- _Selected extract_
1. The Trie-Gen Program
=======================

The initiating problem Trie-Gen was supposed to solve has been the following:
given a small set of strings, generate the text of a C++ function as shown by
the illustration below:

  * for the key/value pairs in the table:

      value  key
      -----  ---
        1    pot
        2    potato
        3    pottery

    the generated function should look like:

      int lookup(const char* p)
      {
          if (*p ++ == 'p' &&
              *p ++ == 'o' &&
              *p ++ == 't') {
              if (*p == 0)
                  return 1;
              switch (*p ++) {
              case 'a':
                  if (*p ++ == 't' &&
                      *p ++ == 'o' &&
                      *p == 0)
                      return 2;
                  return error;
              case 't':
                  if (*p ++ == 'e' &&
                      *p ++ == 'r' &&
                      *p ++ == 'y' &&
                      *p == 0)
                      return 3;
              }
          }
          return error;
      }

Originally, I needed this functionality to be integrated into a larger program
that itself generates and processes a certain kind of abstract syntax trees.


2. The Tries of Trie-Gen
========================

Even though the starting point of Trie-Gen was the problem of generating C++
functions of a specific kind for small given sets of strings, during development
Trie-Gen became more of an exercising ground for quite a few algorithms applied
to two different types of trie structures. These data structures are widely
known in the literature (Knuth [6], Sedgewick and Wayne [7]) as array tries
and ternary tries (or ternary search tries, TSTs) respectively.

The array tries are described to some extend in the classical book of Knuth [6].
More details about a whole bouquet of array tries related algorithms are to be
found in Sedgewick and Wayne [7].

The ternary tries are a beautiful and very useful data structure which appear as
such for the first time in the paper of Bentley and Sedgewick [9]. Subsequently,
the authors disseminated widely their work by publishing an article dedicated to
the subject in the popular Dr. Dobbs Journal [10]. Notable is that ternary tries
are presented with considerable account by professor Sedgewick in his well-known
series of textbooks on algorithms (for which [7] is the most recent instance).

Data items
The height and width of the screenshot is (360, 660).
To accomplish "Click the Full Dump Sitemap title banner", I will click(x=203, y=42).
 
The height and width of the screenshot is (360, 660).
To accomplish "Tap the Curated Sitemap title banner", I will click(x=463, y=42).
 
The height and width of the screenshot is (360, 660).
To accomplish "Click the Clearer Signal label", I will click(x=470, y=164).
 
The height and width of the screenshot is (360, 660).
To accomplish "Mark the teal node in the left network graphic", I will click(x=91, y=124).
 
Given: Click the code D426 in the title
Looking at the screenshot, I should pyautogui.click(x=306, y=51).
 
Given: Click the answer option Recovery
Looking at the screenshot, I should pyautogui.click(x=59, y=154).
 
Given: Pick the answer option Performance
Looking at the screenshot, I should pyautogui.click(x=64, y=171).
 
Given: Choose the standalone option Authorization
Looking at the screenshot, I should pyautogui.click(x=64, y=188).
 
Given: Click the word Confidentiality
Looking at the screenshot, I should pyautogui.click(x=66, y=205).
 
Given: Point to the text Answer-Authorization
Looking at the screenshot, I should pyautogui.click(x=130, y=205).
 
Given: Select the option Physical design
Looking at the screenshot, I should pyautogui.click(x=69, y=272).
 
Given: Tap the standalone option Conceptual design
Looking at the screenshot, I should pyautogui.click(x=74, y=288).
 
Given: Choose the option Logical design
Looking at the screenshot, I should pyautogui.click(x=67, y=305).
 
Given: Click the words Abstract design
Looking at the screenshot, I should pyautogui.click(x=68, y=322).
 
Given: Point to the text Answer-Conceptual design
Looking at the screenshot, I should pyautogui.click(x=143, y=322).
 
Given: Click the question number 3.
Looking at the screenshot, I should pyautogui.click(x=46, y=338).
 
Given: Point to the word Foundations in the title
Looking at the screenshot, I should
* * *
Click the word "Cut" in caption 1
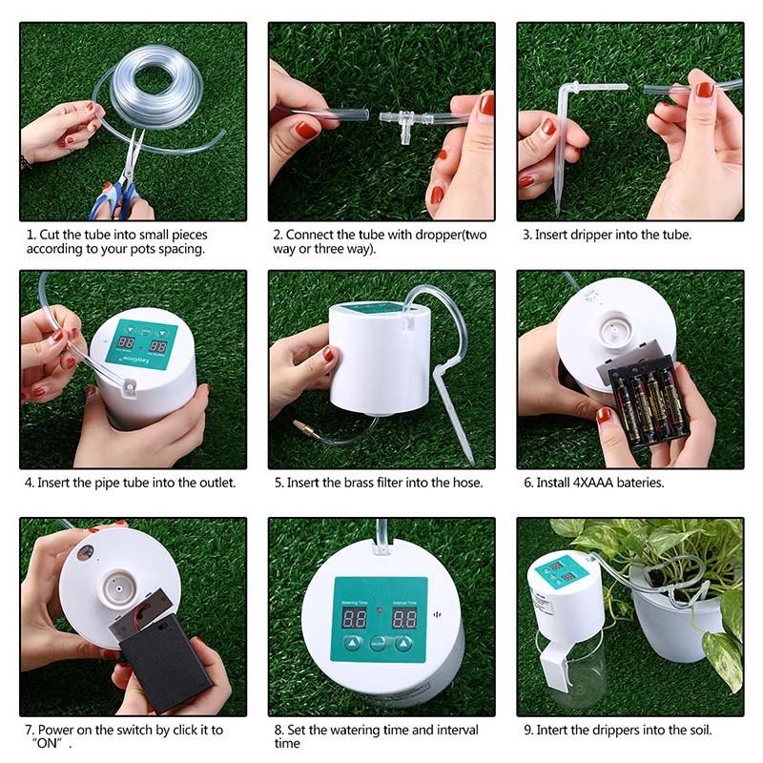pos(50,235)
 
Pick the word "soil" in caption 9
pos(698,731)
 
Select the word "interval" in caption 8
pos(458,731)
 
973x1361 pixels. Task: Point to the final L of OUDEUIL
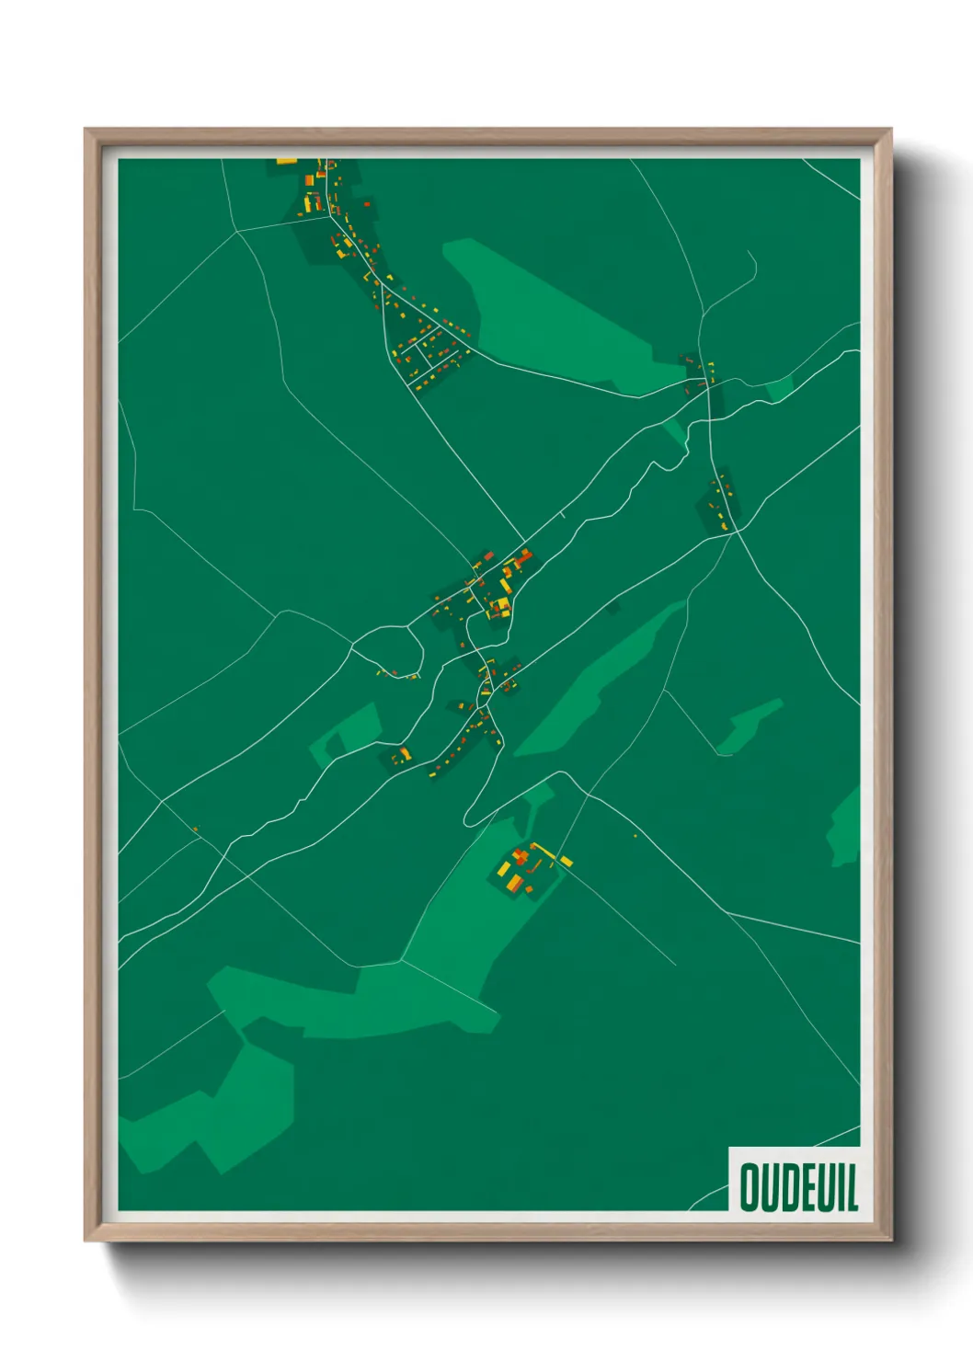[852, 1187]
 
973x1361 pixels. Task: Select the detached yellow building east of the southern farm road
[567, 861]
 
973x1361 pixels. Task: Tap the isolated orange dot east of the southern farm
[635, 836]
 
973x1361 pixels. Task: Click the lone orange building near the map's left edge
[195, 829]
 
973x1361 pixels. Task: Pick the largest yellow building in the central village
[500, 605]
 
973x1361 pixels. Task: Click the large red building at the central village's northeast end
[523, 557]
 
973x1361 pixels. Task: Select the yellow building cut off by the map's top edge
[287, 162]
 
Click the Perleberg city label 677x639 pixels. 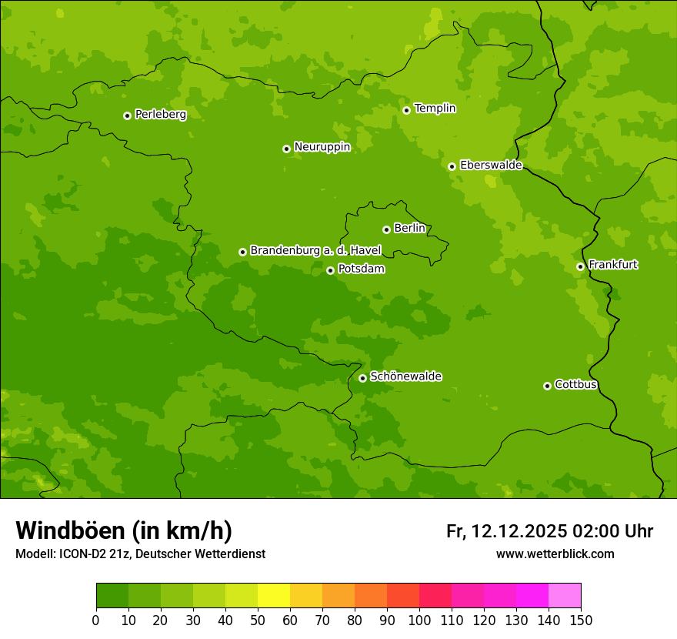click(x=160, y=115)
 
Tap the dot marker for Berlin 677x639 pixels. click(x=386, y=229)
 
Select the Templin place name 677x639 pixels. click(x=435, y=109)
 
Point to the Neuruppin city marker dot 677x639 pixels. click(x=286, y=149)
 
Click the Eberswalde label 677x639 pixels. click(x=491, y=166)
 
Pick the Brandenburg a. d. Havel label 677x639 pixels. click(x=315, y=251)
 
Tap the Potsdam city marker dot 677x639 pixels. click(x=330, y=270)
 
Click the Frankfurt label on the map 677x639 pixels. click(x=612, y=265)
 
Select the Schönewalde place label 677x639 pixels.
...
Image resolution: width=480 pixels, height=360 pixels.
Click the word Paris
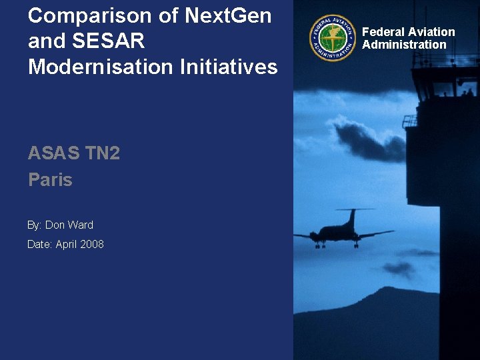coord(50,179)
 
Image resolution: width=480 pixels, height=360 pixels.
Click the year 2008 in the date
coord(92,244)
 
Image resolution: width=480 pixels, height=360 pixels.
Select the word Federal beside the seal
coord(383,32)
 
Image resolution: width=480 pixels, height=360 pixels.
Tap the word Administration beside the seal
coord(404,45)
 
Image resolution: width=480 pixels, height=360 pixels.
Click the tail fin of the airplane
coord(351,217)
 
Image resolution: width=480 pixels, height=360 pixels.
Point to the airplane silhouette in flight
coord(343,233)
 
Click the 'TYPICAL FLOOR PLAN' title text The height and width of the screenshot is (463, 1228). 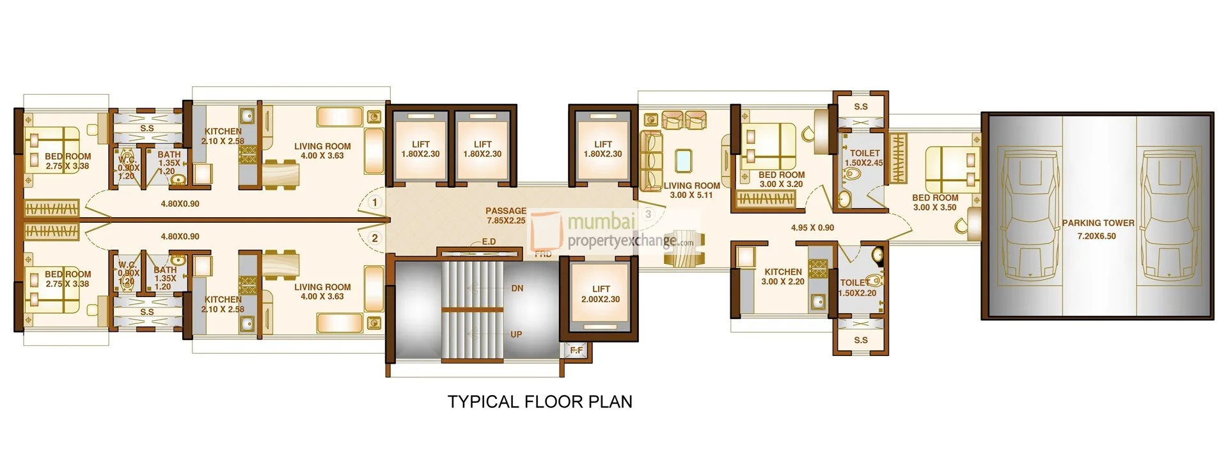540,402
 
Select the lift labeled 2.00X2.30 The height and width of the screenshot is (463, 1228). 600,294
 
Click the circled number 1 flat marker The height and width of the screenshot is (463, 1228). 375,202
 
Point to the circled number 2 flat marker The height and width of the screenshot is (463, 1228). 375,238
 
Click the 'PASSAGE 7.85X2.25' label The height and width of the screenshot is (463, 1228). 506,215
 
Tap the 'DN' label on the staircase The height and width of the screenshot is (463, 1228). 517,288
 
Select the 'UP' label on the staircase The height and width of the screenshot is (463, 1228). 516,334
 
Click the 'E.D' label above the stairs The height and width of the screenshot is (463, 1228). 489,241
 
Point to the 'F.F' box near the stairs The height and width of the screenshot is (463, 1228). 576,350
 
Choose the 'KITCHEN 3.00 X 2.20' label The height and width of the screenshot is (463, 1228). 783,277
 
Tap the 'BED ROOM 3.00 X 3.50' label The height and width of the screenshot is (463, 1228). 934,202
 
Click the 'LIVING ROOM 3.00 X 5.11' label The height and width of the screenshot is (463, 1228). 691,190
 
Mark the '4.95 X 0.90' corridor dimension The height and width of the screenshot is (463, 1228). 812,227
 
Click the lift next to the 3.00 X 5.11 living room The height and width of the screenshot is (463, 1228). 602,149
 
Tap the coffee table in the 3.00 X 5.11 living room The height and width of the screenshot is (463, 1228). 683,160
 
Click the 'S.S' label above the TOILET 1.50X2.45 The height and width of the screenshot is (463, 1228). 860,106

- _Set tasks_
a - Copy out the stretch of the Trie-Gen excerpt from "2. The Tries" through "of Knuth [6].", switching "array tries" to "array-based tries".
b - According to the Trie-Gen excerpt, in which journal did Bentley and Sedgewick publish an article on ternary tries?
Rely solely on the Trie-Gen excerpt.

- _Exercise solutions_
a -
2. The Tries of Trie-Gen
========================

Even though the starting point of Trie-Gen was the problem of generating C++
functions of a specific kind for small given sets of strings, during development
Trie-Gen became more of an exercising ground for quite a few algorithms applied
to two different types of trie structures. These data structures are widely
known in the literature (Knuth [6], Sedgewick and Wayne [7]) as array-based tries
and ternary tries (or ternary search tries, TSTs) respectively.

The array-based tries are described to some extend in the classical book of Knuth [6].

b - The popular Dr. Dobbs Journal.